L’hétérogénéité des acteurs entrants va inévitablement engendrer une confusion dans l’esprit du client et compliquer la lisibilité d’un marché déjà concurrentiel. Tout l’enjeu pour les structures de conseil patrimonial réside donc dans leur capacité à répondre au plus près du besoin initial et nécessairement global du client : la gestion de son patrimoine dans toutes ses dimensions d’organisation, de développement, et de sécurisation. Souvent soulignée, la complexité actuelle du métier de gestionnaire doit donc être vue comme un atout à valoriser. Ces nouveaux entrants n’ont que rarement la maîtrise globale du métier ou la possibilité d’intégrer un personnel qualifié en la matière.
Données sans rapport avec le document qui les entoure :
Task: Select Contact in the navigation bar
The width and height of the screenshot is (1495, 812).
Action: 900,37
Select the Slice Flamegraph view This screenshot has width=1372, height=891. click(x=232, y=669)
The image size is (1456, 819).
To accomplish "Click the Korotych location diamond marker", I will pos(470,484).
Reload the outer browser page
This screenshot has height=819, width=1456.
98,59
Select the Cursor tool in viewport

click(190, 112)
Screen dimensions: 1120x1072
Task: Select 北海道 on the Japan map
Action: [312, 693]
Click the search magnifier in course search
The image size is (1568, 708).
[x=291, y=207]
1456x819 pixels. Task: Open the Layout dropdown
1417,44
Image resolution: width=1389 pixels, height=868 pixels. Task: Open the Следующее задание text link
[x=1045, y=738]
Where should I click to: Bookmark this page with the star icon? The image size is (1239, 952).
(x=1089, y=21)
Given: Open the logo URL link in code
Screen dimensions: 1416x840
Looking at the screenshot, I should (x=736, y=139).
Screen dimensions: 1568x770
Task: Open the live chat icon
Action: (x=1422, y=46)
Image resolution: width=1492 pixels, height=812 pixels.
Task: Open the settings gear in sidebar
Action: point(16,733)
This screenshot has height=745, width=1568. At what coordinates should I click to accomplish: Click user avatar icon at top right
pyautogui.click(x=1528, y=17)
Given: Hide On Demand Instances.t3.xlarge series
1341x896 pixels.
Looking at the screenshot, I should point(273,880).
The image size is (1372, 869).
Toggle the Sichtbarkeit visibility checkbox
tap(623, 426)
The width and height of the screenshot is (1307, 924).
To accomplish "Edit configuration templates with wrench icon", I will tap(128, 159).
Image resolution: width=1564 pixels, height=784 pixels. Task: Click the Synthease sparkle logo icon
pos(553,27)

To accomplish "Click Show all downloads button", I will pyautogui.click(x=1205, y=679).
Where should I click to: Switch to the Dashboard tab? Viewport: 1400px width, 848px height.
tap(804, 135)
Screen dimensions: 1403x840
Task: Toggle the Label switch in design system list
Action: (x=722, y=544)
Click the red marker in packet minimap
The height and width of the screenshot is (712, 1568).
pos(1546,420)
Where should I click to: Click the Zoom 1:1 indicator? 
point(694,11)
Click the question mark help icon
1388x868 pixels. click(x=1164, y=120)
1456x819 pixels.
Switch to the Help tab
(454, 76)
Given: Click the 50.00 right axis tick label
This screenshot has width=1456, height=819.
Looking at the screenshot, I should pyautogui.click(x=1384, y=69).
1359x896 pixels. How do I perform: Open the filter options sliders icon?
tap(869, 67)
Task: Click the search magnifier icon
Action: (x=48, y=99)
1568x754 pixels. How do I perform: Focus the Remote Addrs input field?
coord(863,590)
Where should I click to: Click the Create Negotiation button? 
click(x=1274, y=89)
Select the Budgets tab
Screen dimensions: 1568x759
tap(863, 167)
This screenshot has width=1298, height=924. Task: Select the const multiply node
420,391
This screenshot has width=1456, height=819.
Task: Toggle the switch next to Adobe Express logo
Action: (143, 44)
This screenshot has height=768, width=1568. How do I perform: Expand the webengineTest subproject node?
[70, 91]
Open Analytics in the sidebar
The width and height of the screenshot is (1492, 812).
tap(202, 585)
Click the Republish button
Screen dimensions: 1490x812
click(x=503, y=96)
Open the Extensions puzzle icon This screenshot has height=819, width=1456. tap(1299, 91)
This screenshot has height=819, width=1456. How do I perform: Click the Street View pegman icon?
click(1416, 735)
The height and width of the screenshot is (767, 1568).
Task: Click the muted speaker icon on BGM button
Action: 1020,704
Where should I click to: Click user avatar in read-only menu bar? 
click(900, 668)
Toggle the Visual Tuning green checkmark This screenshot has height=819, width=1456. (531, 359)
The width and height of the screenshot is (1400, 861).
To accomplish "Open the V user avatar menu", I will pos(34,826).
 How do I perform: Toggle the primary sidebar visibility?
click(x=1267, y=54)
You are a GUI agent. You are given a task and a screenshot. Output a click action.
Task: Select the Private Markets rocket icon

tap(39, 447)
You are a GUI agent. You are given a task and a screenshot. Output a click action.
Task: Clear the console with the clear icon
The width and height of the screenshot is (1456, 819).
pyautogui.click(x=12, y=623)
En fonction de leur positionnement marché (Fintech notamment) ils cherchent donc, a minima, à créer une connexion informelle avec les gestionnaires de patrimoine ou, a maxima, à s’associer, établir des partenariats ou encore mettre sur pied des montages sociétaires valides au regard de leur déontologie (concernant notamment les professions du droit et du chiffre).

L’immixtion de ces professionnels et des sociétés technologiques doit donc s’apprécier comme une opportunité pour nos structures qui nous permettra d’apporter une vraie valeur ajoutée à nos clients.

 

Saisir les opportunités

De nouvelles formes de concentrations polymorphes « par l’inter professionnalité » ou « l’inter activité » pourraient donc voir le jour et offriraient aux conseils en gestion de patrimoine et gestion privée une manne importante de clientèle, une crédibilité certaine et une pérennité de leur activité. Accueillir ces nouveaux professionnels du patrimoine dans une logique « win-win » permettra donc d’affirmer plus que jamais notre plus-value et savoir-faire et d’inscrire notre activité dans le futur écosystème du patrimoine.